コンテンツマーケティング、Web開発、ソーシャルメディアコーディネーター、データアナリスト、ソフトウェアアーキテクトなどのエンジニアが揃う組織です。

エンジニア以外にも人事・財務のマネージャーや言語学の専門スタッフまで配置されています。


歴史とミッション

20歳からIT企業での勤務を開始したヨースト・デ・バルクは、2005年にWebkitのプロジェクトに参加しました。

WebkitはオープンソースのWebブラウザエンジンで、AppStore、Linuxなどのアプリに搭載されているエンジンです。
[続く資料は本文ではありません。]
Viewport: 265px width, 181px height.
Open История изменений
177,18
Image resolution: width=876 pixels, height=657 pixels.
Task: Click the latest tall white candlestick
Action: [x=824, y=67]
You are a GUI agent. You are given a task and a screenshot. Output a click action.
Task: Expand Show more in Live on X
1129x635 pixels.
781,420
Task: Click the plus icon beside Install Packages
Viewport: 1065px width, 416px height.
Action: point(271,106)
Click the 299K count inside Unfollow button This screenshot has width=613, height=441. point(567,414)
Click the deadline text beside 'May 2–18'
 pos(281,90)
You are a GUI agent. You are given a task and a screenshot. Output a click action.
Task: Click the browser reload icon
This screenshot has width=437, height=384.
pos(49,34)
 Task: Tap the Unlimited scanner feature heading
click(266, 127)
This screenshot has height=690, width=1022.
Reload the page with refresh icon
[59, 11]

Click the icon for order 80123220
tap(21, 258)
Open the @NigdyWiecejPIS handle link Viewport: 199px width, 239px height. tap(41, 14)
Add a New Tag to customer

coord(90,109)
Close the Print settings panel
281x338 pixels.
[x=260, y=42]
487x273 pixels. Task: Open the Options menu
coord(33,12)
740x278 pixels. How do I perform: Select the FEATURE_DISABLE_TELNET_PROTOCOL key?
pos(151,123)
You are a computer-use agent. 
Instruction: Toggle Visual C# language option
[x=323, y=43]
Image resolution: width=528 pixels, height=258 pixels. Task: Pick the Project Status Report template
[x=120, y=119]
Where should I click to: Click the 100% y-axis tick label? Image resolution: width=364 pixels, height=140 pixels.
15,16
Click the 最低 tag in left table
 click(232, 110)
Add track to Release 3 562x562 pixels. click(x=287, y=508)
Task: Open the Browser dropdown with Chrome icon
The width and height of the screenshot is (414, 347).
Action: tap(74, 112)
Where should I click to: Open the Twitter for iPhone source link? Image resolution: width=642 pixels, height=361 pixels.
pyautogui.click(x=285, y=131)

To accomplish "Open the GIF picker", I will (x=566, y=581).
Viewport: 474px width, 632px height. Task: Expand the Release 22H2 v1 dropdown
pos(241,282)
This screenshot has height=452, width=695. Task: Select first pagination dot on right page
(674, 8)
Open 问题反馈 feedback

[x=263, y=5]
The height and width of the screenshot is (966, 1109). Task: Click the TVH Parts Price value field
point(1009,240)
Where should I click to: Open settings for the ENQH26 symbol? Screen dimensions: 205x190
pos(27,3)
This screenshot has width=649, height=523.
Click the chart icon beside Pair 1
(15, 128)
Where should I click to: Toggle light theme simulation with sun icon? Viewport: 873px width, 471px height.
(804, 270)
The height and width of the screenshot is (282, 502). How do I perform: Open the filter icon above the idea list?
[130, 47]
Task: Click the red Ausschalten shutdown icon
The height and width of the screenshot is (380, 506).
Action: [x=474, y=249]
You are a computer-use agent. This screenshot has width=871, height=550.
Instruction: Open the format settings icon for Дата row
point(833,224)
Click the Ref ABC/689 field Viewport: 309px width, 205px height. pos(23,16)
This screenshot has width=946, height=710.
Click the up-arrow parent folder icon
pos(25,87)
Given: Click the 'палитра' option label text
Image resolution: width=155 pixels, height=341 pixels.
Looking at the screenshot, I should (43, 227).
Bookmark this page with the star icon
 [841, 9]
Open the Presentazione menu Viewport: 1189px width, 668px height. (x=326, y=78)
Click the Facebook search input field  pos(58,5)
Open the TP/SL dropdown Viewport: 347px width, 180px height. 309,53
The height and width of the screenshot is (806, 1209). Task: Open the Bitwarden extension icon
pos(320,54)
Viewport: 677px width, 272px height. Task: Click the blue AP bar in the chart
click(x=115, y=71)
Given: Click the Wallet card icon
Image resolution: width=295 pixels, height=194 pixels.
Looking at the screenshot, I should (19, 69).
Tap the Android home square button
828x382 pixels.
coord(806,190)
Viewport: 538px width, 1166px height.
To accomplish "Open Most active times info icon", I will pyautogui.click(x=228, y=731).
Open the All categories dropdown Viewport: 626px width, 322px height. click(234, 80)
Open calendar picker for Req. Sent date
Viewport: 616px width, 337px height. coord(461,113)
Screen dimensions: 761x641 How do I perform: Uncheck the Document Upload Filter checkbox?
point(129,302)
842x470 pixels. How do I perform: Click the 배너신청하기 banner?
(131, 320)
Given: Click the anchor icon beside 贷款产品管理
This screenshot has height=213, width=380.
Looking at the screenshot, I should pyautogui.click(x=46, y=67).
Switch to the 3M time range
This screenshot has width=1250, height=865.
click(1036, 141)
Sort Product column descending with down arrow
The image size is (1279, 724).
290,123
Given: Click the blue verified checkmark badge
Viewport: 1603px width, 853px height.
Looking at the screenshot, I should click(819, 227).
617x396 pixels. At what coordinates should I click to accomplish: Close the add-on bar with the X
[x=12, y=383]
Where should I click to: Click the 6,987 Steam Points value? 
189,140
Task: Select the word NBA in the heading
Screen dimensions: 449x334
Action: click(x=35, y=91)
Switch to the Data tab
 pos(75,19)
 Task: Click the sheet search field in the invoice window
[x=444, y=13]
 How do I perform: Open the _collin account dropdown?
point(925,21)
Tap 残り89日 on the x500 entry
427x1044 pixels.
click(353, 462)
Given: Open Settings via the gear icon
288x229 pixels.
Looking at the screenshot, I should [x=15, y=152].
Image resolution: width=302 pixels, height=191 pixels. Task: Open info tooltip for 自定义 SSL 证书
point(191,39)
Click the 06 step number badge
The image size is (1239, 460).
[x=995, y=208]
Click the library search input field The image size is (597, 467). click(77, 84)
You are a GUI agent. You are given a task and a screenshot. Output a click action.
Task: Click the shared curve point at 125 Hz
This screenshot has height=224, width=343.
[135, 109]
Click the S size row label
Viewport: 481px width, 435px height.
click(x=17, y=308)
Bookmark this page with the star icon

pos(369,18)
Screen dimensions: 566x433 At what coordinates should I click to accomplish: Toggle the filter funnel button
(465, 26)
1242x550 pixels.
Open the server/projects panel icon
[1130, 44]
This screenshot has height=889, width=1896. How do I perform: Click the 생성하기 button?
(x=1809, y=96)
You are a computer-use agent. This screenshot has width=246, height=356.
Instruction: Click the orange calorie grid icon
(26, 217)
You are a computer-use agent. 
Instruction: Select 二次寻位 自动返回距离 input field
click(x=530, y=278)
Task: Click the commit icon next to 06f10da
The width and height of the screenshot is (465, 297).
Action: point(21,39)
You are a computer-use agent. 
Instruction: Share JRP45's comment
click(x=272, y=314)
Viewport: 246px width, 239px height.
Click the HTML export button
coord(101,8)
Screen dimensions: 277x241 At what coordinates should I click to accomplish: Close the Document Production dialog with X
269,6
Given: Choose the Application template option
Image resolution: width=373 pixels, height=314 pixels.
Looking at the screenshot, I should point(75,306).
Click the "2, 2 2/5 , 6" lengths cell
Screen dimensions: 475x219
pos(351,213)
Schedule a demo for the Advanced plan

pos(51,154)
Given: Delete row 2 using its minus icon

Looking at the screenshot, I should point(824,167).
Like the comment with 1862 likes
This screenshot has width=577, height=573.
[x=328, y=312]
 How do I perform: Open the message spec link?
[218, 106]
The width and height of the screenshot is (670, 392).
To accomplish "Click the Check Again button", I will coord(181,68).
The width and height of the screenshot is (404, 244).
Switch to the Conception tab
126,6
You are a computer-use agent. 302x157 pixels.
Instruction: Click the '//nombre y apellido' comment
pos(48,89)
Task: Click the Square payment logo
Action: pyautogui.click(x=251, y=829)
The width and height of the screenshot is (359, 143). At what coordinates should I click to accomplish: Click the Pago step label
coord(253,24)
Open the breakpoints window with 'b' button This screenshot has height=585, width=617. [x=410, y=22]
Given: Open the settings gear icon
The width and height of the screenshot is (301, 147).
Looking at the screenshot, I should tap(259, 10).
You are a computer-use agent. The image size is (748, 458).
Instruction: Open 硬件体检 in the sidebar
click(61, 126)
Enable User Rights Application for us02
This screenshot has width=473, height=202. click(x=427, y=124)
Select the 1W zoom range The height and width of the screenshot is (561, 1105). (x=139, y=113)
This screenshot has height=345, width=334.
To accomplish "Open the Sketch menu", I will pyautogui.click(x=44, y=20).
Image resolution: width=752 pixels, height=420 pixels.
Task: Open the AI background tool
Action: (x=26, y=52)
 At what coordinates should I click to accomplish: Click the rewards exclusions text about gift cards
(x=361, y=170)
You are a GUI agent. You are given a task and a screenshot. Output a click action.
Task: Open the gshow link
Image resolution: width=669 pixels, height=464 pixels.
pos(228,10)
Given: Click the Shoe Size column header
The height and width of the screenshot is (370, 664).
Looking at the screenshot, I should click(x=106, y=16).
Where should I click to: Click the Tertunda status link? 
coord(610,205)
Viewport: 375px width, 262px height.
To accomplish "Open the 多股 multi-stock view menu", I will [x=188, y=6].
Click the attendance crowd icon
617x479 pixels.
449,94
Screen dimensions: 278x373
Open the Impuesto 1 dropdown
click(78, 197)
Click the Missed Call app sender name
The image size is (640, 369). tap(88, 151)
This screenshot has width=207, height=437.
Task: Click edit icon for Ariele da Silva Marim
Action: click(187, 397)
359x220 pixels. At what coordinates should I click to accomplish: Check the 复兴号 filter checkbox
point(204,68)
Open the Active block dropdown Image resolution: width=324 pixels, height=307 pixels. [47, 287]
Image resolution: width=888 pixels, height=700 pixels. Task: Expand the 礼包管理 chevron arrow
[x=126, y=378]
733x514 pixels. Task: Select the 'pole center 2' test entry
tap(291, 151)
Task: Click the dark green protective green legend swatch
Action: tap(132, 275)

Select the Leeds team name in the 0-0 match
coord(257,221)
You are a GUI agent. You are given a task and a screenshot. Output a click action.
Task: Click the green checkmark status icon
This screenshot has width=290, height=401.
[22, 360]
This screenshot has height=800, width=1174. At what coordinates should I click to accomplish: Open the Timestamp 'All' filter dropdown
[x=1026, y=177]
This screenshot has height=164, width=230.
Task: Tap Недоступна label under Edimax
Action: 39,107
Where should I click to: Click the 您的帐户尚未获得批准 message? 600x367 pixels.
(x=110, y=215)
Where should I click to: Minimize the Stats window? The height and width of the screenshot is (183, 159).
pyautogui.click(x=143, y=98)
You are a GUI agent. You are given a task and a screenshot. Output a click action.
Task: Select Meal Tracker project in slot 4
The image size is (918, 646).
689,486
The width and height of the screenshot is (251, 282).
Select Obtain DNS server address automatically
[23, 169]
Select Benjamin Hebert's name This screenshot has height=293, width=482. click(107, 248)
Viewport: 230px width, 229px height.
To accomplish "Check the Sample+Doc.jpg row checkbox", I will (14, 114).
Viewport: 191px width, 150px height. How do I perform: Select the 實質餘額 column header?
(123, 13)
彼はそこで「誰でも使えるものを創ること」に歓びを見出すこととなります。

それはYoast が掲げる「オープンソースという基本理念」を生む土壌となりました。

ヨースト・デ・バルクは結婚して2006年に長男を授かることとなります。妻は後にYoastのCEOとなるマリーケ・ファン・デ・ラックです。

彼女の育児をサポートするために家から近いところで働きたいと考えた彼は、SEOコンサルタントの職に就くことを選びました。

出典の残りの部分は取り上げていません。